All we need to do is let people flex this particular muscle. Discuss case studies, ones that contain realistic ambiguity. Most business decisions are made under uncertainty, regardless of the quality and quantity of data analysis. We need to better understand and embrace this. Data will not tell us what to do, it can only give us suggestions, and we need to be equipped to make the most of these. I argue this isn't a skill that only the biggest decision makers, the C-level execs need, this is something with which we should all get comfortable.

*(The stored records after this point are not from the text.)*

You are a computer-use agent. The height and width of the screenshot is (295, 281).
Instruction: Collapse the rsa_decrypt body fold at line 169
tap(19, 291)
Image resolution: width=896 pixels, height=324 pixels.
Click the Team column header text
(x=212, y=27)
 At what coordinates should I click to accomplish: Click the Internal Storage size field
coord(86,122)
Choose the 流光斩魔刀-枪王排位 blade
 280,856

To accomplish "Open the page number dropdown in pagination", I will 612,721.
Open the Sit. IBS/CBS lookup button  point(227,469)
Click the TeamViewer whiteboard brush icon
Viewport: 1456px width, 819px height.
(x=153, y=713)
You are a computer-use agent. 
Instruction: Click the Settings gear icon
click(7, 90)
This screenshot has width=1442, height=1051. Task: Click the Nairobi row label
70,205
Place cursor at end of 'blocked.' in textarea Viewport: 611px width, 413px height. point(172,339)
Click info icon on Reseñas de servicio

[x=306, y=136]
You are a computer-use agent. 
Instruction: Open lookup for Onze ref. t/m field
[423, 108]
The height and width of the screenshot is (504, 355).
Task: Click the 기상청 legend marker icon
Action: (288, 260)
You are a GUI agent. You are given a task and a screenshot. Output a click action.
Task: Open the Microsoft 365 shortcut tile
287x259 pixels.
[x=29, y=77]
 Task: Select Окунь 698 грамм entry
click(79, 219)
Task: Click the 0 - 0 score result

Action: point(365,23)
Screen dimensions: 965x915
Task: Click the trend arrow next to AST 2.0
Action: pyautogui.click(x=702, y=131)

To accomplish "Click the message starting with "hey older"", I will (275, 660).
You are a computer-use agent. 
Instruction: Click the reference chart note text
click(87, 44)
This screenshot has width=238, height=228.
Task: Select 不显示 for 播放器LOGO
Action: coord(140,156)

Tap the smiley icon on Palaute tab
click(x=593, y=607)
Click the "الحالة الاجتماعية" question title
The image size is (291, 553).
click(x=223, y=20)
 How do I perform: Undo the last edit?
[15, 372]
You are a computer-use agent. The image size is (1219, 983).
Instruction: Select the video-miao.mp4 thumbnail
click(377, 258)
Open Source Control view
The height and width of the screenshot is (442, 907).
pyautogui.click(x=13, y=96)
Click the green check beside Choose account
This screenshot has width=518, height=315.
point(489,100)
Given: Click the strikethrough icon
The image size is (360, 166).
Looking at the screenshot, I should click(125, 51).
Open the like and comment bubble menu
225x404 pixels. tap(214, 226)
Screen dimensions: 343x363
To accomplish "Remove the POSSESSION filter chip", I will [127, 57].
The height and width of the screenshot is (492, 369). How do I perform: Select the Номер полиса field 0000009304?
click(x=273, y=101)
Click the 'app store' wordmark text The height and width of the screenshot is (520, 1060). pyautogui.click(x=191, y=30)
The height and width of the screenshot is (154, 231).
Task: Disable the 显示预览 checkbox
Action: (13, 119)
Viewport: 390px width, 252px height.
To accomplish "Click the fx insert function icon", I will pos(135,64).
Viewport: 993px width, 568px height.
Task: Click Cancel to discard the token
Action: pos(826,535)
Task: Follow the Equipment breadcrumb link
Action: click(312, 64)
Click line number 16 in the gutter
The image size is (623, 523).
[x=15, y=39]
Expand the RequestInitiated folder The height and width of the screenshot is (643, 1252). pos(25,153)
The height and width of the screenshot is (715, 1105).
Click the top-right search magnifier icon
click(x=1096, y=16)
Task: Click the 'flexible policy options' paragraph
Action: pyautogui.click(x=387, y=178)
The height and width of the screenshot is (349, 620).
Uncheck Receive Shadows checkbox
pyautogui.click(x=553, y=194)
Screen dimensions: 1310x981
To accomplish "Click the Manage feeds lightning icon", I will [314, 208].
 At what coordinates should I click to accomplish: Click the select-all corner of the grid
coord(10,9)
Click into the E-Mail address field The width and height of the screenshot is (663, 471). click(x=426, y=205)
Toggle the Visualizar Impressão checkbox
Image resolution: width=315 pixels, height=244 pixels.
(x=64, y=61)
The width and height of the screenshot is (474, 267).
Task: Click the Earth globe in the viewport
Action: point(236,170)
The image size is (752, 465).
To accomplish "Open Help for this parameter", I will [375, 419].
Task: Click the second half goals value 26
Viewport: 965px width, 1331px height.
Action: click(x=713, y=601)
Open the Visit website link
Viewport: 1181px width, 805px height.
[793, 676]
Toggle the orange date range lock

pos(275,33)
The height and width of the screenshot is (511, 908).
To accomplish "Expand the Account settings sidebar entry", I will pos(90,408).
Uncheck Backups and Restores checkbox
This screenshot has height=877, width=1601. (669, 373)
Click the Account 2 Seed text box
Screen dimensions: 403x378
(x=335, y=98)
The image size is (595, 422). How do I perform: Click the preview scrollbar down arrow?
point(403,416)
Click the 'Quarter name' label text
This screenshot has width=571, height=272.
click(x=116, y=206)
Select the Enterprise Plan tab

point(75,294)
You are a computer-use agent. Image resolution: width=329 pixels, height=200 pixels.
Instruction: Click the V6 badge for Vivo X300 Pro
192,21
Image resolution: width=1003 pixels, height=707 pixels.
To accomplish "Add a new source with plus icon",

So that's fine, our "citizens" don't need mathematical training, just an intuition for how to use data in the right way. But what about technical skills? How much programming for example do people need? Clearly not everyone needs to know how to train and deploy a machine learning model (although exposure to this process can't hurt, if only to help demystify it) but we also can't ignore the need for some technical training that people can genuinely benefit from. The balance is struck, in my opinion, when we focus on teaching programming for automation.
Automation
Automation is a superpower. If you have any sort of repetitive task that is part of your day-to-day, business as usual work, imagine how great it would be if the computer could do it for you. No, it wouldn't result in the computers taking away your job. I know people genuinely fear that, I get it. The right way to think about it is that automating the boring stuff (see the book/online course of the same name) frees you, the human, up to do the things that computers can't. Build human relationships. Consider nuance. See the bigger picture.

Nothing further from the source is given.